== How to complete this task ==
Only the lines from the top of the following listing through the line with "This screenshot has height=1314, width=1528." belong in your answer, exactly as written.
────────
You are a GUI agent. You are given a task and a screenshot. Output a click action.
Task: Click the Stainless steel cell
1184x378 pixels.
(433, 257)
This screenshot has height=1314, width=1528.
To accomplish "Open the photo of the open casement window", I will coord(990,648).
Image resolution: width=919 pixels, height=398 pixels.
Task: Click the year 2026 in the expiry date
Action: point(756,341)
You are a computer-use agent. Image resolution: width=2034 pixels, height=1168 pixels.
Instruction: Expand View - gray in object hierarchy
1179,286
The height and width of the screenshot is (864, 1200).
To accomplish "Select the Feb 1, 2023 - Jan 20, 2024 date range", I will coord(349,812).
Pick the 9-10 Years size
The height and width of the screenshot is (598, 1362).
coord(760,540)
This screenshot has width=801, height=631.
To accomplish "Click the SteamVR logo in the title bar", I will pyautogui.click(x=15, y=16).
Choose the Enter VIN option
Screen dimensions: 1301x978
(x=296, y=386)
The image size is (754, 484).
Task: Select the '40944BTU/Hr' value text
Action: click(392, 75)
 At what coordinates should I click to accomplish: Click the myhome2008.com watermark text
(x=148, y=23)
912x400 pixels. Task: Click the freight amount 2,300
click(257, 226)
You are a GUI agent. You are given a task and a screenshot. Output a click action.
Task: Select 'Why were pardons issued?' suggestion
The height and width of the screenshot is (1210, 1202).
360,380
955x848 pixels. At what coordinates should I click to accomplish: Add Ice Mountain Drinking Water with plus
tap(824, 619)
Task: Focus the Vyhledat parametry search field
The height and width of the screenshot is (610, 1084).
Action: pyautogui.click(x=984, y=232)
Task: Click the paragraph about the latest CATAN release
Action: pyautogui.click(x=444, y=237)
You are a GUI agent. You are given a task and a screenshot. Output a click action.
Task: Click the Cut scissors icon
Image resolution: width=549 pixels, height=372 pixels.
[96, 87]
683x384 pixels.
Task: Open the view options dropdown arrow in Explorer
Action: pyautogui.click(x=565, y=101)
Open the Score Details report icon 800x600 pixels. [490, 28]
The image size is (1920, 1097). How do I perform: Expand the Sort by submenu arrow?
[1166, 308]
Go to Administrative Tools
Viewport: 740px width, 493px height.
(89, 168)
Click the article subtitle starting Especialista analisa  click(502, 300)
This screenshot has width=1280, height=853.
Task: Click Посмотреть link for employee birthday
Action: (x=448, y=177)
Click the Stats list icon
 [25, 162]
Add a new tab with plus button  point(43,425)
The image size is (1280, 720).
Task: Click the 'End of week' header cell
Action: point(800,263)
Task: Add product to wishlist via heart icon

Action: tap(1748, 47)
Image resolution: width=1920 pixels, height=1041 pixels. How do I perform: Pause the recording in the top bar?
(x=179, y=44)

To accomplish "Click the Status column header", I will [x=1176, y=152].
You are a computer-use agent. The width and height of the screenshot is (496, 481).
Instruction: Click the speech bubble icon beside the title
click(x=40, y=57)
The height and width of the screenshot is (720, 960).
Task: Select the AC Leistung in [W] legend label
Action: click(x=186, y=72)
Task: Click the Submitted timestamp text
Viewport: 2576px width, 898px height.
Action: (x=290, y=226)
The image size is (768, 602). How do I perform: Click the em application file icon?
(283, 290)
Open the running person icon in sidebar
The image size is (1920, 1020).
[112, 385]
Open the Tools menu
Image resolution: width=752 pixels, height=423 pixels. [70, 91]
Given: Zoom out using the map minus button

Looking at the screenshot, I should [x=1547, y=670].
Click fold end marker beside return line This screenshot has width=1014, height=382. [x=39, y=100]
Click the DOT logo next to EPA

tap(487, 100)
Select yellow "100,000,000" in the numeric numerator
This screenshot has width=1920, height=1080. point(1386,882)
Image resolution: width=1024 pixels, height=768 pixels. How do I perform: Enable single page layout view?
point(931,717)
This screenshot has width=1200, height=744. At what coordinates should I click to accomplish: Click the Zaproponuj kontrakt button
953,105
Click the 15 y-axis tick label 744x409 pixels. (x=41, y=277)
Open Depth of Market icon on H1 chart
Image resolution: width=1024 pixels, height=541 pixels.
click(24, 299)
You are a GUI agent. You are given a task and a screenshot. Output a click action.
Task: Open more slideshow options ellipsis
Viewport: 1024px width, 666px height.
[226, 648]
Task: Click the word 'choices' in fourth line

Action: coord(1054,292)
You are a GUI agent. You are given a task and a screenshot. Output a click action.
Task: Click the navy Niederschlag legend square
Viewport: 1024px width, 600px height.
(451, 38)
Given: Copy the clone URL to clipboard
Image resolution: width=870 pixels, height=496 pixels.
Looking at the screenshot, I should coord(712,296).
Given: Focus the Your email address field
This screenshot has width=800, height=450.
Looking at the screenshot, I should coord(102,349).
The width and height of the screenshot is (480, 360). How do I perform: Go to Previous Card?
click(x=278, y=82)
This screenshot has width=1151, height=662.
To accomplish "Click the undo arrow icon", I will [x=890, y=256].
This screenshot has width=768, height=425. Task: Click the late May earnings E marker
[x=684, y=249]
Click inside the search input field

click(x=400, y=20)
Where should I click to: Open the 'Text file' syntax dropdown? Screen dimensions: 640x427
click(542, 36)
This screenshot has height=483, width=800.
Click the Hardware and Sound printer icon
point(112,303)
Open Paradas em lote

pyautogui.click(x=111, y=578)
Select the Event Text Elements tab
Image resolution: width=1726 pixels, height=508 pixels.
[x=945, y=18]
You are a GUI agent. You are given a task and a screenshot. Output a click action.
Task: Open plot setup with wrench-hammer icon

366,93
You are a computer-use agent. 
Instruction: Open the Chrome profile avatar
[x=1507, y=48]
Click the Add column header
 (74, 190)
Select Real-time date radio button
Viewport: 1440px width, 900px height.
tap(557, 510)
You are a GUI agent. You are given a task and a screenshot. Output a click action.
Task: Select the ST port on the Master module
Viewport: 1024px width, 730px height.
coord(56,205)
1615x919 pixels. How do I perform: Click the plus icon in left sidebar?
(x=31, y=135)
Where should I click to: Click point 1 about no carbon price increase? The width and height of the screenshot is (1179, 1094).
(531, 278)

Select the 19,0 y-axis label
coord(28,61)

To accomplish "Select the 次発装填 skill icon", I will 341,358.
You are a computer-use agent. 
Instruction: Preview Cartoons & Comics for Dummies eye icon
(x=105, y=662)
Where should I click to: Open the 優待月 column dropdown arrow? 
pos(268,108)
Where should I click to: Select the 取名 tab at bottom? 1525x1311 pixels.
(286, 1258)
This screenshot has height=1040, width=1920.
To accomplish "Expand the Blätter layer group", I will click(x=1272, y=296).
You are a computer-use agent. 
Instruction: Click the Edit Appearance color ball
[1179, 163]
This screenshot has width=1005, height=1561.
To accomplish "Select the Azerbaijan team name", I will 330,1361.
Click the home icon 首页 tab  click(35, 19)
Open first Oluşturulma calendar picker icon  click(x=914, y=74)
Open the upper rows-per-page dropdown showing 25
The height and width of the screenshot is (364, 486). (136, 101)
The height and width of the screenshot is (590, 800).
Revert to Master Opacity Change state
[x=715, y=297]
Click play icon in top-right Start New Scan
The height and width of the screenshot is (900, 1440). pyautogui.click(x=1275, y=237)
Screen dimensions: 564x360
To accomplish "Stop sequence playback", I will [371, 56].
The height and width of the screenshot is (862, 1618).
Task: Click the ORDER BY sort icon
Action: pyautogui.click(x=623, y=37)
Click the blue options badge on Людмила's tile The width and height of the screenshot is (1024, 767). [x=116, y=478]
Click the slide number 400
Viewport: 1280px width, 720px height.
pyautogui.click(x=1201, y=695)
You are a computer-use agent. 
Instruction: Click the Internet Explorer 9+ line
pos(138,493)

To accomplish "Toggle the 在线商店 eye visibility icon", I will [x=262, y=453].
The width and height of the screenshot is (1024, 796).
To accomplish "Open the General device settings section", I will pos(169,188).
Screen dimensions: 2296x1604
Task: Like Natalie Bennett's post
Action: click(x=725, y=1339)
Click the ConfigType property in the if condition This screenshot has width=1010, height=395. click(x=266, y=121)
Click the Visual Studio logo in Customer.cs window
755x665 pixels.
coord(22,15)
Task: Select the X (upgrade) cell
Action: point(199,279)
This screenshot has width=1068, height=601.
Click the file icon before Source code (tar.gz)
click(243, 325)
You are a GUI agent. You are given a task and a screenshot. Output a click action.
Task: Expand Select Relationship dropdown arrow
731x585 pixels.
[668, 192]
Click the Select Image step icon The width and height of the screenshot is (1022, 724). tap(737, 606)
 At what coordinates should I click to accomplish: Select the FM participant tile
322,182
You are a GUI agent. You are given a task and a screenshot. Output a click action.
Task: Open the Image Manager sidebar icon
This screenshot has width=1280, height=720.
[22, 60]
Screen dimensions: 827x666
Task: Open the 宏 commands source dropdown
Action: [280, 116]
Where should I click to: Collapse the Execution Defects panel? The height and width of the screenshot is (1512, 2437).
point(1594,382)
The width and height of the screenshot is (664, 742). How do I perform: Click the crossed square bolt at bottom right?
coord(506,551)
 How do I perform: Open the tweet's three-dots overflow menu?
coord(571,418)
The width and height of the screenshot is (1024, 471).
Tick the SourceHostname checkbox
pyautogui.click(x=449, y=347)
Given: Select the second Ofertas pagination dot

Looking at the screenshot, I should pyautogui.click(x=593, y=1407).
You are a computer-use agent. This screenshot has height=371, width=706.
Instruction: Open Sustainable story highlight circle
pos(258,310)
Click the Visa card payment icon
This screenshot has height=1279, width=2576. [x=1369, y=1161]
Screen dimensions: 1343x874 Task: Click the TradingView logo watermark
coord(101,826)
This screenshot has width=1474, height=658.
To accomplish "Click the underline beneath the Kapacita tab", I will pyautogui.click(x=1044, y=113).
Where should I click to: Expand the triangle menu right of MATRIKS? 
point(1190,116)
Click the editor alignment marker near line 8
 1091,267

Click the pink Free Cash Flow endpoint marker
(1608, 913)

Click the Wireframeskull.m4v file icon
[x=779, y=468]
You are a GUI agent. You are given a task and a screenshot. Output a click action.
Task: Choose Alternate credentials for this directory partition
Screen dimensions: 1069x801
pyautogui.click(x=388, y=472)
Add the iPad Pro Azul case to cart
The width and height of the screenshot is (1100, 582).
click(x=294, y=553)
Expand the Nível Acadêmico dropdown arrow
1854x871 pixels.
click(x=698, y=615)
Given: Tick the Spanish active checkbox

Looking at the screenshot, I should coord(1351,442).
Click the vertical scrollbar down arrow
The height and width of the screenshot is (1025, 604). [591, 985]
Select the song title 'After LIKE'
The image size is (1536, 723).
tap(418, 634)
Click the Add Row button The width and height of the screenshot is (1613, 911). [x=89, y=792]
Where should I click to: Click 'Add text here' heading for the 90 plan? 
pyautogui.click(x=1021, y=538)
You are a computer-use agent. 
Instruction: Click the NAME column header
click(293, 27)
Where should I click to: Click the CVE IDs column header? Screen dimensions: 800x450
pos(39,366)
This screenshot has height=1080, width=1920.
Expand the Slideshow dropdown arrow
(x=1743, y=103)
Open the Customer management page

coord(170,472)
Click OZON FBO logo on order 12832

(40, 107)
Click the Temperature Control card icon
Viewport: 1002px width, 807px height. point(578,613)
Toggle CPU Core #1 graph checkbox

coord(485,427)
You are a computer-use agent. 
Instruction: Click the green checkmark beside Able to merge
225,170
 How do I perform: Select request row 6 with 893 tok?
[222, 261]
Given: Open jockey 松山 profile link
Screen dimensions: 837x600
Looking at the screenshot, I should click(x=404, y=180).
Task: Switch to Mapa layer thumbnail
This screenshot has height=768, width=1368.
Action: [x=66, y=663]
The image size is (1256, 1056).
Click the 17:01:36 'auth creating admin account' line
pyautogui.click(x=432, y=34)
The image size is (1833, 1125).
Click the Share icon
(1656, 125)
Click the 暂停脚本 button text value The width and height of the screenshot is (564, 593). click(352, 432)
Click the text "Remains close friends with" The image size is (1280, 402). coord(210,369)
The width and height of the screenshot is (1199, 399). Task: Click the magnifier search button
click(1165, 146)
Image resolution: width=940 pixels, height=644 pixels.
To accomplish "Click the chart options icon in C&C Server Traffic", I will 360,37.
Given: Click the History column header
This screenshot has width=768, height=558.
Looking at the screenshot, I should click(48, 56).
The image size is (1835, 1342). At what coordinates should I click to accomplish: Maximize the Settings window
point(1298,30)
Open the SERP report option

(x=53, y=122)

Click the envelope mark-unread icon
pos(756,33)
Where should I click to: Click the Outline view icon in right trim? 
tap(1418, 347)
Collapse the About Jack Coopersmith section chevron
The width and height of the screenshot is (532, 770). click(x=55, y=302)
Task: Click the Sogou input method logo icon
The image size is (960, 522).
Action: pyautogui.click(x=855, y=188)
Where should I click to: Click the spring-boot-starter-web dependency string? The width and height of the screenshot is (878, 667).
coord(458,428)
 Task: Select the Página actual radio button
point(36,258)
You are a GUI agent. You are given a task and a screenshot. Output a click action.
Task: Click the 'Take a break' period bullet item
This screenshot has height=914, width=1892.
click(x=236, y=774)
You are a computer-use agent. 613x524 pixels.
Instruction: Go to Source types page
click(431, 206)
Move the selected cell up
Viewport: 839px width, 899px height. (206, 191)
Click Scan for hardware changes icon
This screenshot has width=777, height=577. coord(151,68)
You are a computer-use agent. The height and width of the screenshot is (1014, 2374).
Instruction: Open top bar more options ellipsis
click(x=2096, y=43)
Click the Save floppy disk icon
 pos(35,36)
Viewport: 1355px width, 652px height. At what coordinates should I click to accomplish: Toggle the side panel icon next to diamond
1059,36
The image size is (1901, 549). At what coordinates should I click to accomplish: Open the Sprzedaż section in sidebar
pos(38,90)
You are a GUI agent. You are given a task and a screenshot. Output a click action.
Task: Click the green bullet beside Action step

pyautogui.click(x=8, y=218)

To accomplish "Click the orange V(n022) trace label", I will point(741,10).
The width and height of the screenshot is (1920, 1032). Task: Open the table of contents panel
────────
== Output of the task ==
You are a GUI agent. You are given a task and a screenshot. Output a click action.
Task: Click the Stainless steel cell
1184x378 pixels.
(433, 257)
This screenshot has height=1314, width=1528.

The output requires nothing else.